El segundo mecanismo ha sido convertir a los jueces afines a la agenda conservadora en bastiones políticos que deben defenderse. No por su investidura, sino por su afinidad y utilidad al proyecto. Esta estrategia ha resultado en que las acusaciones de abuso sexual en contra de Clarence Thomas, famoso por no hacer uso de la palabra en las audiencias públicas de la Corte, y de Brett Kavanaugh hayan resultado en el asedio republicano contra las mujeres denunciantes. Que los conflictos de interés de Thomas y Alito —provocados por su relación con millonarios que han pagado costosos viajes y lujosas cenas o por muestras de apoyo de sus esposas a los eventos del 6 de enero en el Capitolio— sean nota en la prensa, pero que no hayan trascendido en sanciones o renuncias. Con ello, la lealtad política paga como un mecanismo de impunidad, en el que no hay conducta o quebrantamiento de la ley que valga lo suficiente para que el proyecto político pierda uno de los asientos en la Corte.

El tercer mecanismo tiene que ver con las fallas al interior del poder judicial que no han sido corregidas, pero sí explotadas. Es un error que el cuerpo judicial no se entienda como un todo, cuyas partes deben respetarse, dialogar y exigirse los mismos estándares. Esto fue evidente con el código de conducta que obliga a la judicatura federal, pero no a la Suprema Corte. Mientras que las y los jueces federales tienen reglas a las que deben ajustar su conducta, la Corte se configura como un ente separado que no debe rendir cuentas de la misma forma que otros órganos de impartición de justicia.

También resalta la filtración, en un hecho sin precedentes, de un proyecto de sentencia en uno de los casos más polémicos de los últimos años que resultó en la supresión del derecho de las mujeres a decidir sobre su cuerpo. Una estrategia que resultó en una sentencia que acabó con la estabilidad de un criterio que garantizaba un derecho, que encontró fuerza para lograr el resultado mediante presiones políticas y que quedó impune. La falta de consecuencias avaló que se utilicen métodos para evitar formular argumentos que puedan convencer y sostenerse en la interpretación de la ley.

Convertir a una corte de justicia en un órgano político no es un accidente. En el caso de Estados Unidos, el proyecto involucró la invención de una corriente interpretativa del derecho, el originalismo, el apoyo militante de jueces a través de la Federalist Society –la cual ha sido particularmente útil para definir las listas de candidatos a jueces afines a la agenda—, así como un movimiento político que no encuentra razones para la prudencia y la mesura que deben ser signos característicos del ejercicio democrático del poder.
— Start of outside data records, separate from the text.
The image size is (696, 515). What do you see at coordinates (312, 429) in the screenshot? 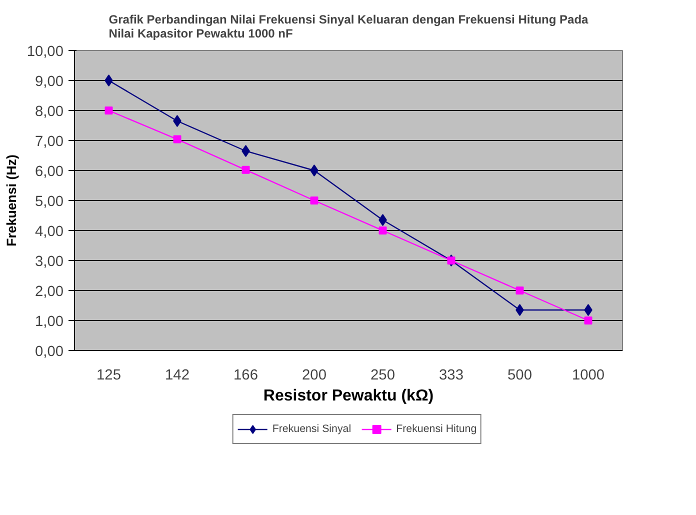
I see `legend-label: Frekuensi Sinyal` at bounding box center [312, 429].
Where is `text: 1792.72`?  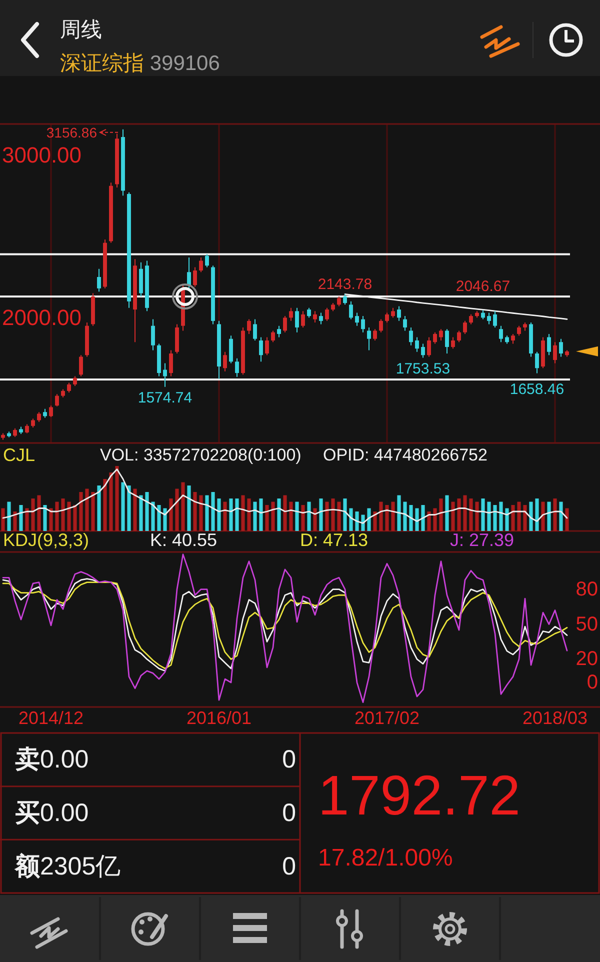 text: 1792.72 is located at coordinates (419, 795).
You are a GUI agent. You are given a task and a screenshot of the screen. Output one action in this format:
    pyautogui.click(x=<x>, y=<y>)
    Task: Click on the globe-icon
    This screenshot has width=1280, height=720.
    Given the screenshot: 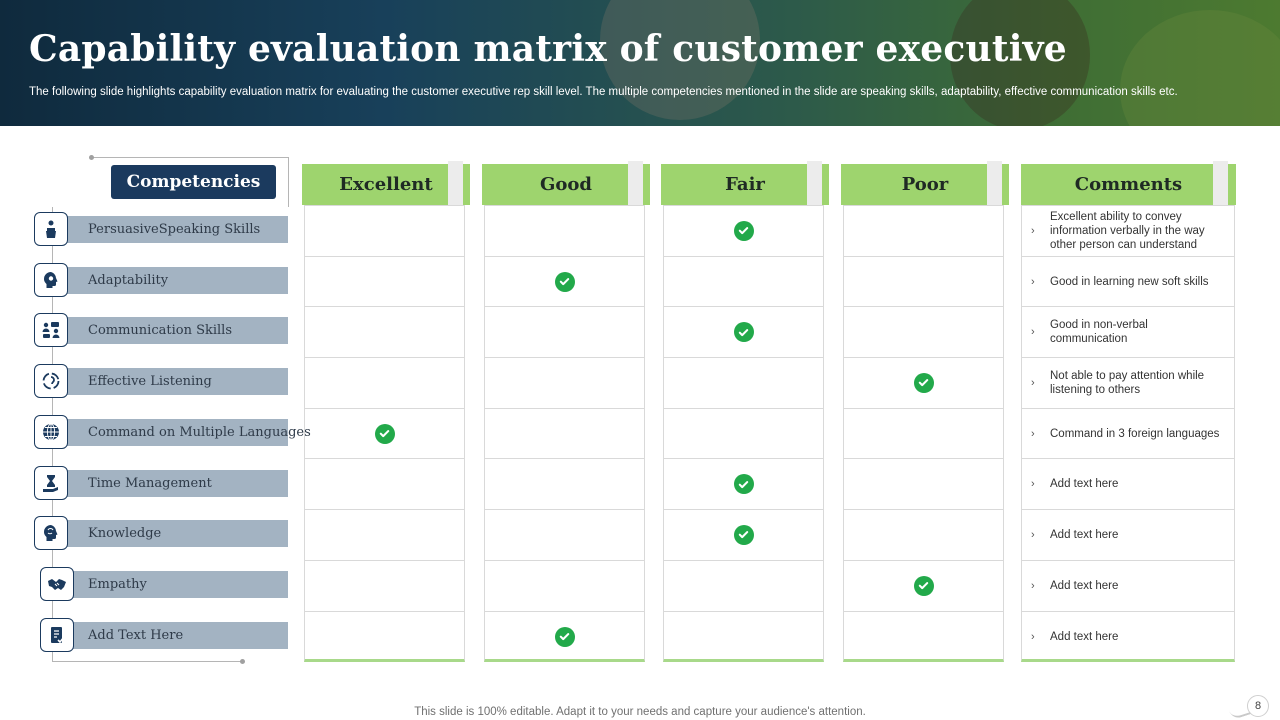 What is the action you would take?
    pyautogui.click(x=51, y=432)
    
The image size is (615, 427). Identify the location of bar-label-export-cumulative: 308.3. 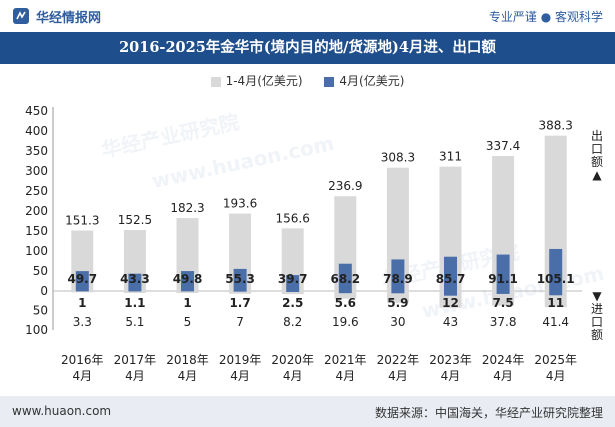
(398, 158).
La experiencia está ahí y las consecuencias de la inacción perdurarán por muchos años. Tan solo en este periodo de sesiones, la Suprema Corte de Estados Unidos decidió en contra de los derechos electorales de las personas afroamericanas; de las poblaciones migrantes y sus familias; de las personas en situación de calle, y de aquellas con discapacidad. Al mismo tiempo, las decisiones de la Corte aseguraron que el expresidente Trump pueda considerarse por encima de la ley, al haber resuelto que no será responsable por ningún crimen cometido en el ejercicio del cargo. Asimismo, lograron debilitar a las agencias reguladoras con el abandono de doscientos años de precedentes. Todo mediante la imposición de la mayoría y no de las razones.

Así como la Corte alguna vez fue la imagen de lo que deben ser las supremas cortes, hoy debería ser advertencia de los peligros de politizar la justicia. Un estudio de caso de los errores de los poderes judiciales y de las decisiones políticas que son una amenaza real para la libertad y el disfrute de los derechos en democracia. En el caso Trump v. United States, la jueza Sonia Sotomayor concluyó su voto con una frase que debe servir de alerta y de motivo para la acción: “Con temor por nuestra democracia, disiento”.